Step 5 – Troubleshooting

Your top elastic thread breaks when shirring is stretched: Loosen your top thread tension at the top of your machine.

Your top elastic thread is loose and looping: Tighten your top thread tension.

Your fabric has not shrunk quite enough: Increase your stitch length and/or wind your bobbin tighter. Try your longest stitch length.

Your fabric has barely shrunk at all, the fabric is not stretching, and/or elastic thread is not straight: Tighten your bobbin tension by turning the screw on your bobbin case to the right. I would advise doing this at about ¼” turn increments. 

Your fabric has shrunk too much: Lower your stitch length and/or wind your bobbin looser. 

Step 6- Re-adjust and Test Again

After evaluating your first test run, change your machine settings following the troubleshooting guide above. Prep and sew another fabric square, repeating steps 1 and 4.

Again, evaluate your shirring.

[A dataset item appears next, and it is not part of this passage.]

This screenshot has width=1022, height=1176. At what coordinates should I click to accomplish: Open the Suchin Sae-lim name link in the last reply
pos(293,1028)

You are looking for your test to have shrunk by about 45-50%, both the top and bottom threads will be straight without loops, and the fabric will be able to stretch without any elastic thread breakage.

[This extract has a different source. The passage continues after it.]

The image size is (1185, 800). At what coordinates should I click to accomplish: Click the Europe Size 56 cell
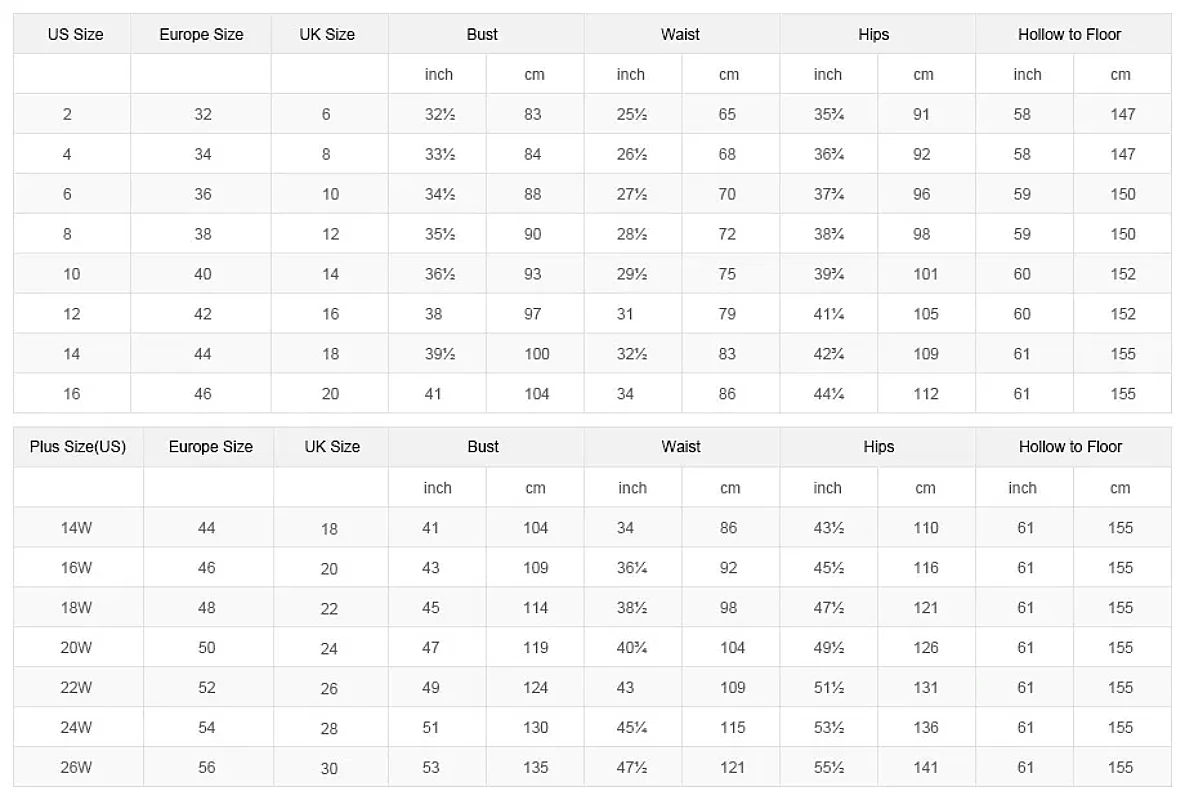(x=207, y=768)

You may need to continue with a few more trial and error runs: using Step 5, evaluating, re-adjusting and so on until you have found the settings that your machine needs to shirr.

Once you have done so, your end result should resemble the shirring pictured below. Congratulations!

Guide to Shirring When Sewing Clothing

Guide to Shirring When Sewing Clothing

Shirring Tips

  • Bobbins: Chances are, you will go through multiple bobbins when shirring a garment
  • Wind a few bobbins at once to eliminate the need to be continuously wind your bobbin thread throughout your project
  • Note any changes you make to your bobbin tension
  • I typically make a note on some painter's tape and stick it right on my machine
  • If you run out of bobbin in the middle of a line, do not worry
  • Noisy Sewing Machine: Do not worry if your machine makes some irregular noises when sewing using elastic thread – this is normal
  • Use of Elastic Thread: Make sure you have the right thread in your machine for this.
  • Distance Between the Lines: Feel free to play around with the distance between the lines, it doesn’t always have to be ½” 
  • Use an Iron: Use a steam iron with to shrink your shirring another 5% if needed
  • Presser Foot: Use your presser foot as a guideline to eliminate the need to mark your fabric. This walking foot or presser foot will help you keep consistent.
  • Fabric: Get the right fabric for shirring like lightweight cotton. Heavier fabrics won't work well.
  • Where to Start? Start where the last stitching ended, pull all elastic thread tails to the back, and knot them together
    • I typically make a note on some painter's tape and stick it right on my machine
  • This will ensure you do not need to do the trial-and-error process again
  • Machine Settings: Once you’ve found the right setting for your machine, record those settings!!! 
    • This will ensure you do not need to do the trial-and-error process again

What fabrics are best for shirring?

Lightweight and breathable fabrics such as cotton, linen, and rayon are best for shirring. These fabrics allow the elastic thread to gather and create the desired shirred effect, while also providing comfort and flexibility in the finished garment.